World and Nation

Prime minister wins a second term in Hungary election

BUDAPEST, Hungary — Voters in Hungary have re-elected Prime Minister Viktor Orban and his conservative political alliance in parliamentary elections, according to preliminary election results released Monday.

The early vote count showed that Orban’s Fidesz party and a small conservative ally would keep a two-thirds majority, with 133 seats in the country’s 199-member Parliament.

A leftist alliance led by the socialist Attila Mesterhazy is expected to control 38 seats.

The vote, held Sunday, showed increasing support for the radical right Jobbik party, which won just more than 20 percent of the vote on national party lists, 4 percentage points higher than in 2010, and was expected to have 23 seats in Parliament.

With more than 98 percent of the votes counted, there was little room for change Monday, although final results were expected later in the week.

The vote came after a campaign dominated by the governing party, which touted its economic record. The leftist alliance struggled to gain support, and the Jobbik party tried to widen its camp by catering to more moderate voters.

Turnout was lower than in 2010, when voters gave Orban a supermajority in the country’s legislature, allowing his alliance to enact broad changes to Hungary’s political institutions.
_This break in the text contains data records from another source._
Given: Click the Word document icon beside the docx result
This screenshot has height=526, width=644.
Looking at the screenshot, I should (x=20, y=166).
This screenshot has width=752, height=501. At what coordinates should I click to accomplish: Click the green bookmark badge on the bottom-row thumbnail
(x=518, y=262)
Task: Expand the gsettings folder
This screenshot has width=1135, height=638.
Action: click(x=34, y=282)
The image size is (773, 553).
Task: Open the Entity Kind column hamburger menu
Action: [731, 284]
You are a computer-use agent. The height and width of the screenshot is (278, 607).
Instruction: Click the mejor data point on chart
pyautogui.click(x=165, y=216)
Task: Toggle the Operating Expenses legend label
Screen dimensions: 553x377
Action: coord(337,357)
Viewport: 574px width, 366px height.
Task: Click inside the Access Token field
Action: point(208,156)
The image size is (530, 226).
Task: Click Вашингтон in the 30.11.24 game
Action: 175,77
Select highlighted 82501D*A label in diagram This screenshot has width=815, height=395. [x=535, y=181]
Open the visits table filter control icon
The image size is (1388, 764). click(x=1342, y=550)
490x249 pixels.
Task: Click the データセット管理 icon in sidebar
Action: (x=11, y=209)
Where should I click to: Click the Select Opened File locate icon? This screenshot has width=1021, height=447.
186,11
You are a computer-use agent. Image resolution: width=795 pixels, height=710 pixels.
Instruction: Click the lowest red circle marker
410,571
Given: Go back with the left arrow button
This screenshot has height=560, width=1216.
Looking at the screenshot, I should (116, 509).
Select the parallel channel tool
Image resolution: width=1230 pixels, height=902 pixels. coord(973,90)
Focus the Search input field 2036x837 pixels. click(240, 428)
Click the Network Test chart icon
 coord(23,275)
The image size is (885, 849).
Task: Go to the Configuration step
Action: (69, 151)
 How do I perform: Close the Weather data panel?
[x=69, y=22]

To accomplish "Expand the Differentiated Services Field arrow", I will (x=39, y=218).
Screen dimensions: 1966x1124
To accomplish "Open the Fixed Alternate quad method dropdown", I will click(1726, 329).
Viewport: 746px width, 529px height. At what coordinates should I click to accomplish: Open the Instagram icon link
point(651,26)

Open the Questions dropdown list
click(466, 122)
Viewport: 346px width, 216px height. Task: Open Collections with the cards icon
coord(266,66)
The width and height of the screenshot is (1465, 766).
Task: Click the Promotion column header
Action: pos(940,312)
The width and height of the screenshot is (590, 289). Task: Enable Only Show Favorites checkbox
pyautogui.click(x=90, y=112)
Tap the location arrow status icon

Orban said voters had ratified his program in the face of critics both at home and abroad.

“We received a clear and unquestionable mandate to continue what we started,” Orban said Monday at a news conference.

But he offered no details on what the next government’s agenda would be.

“We want to give confidence to the government,” said Krisztina Kurti, 43, who works in human relations, cheering Sunday night as Fidesz’s results showed up on a large screen. “We want them to continue what they started,” she added.

Like many in the crowd of Fidesz supporters, Kurti dismissed critics of the government who said democratic values had been suppressed during the last four years. “We are not afraid. Only those who have something to worry about are afraid,” she said, referring to what she described as corrupt politicians in the opposition.

Mesterhazy, the Socialist Party candidate, acknowledged the result but contended that the elections were unfair. Repeating a charge he made often during the campaign, he said that the new electoral system gave an unfair advantage to the Fidesz party.